[Excerpts from a dataset]
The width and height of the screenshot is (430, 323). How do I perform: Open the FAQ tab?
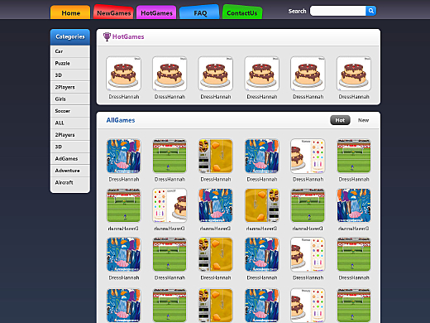199,12
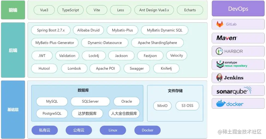Select the purple Linux pill
The height and width of the screenshot is (139, 266).
tap(113, 130)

#### What you will do
Omit the pictures, then set down all the remaining data exactly as given.

#### Answer section
The width and height of the screenshot is (430, 323). How do I perform: Open the FAQ tab?
199,12
Select the purple Linux pill
The height and width of the screenshot is (139, 266).
tap(113, 130)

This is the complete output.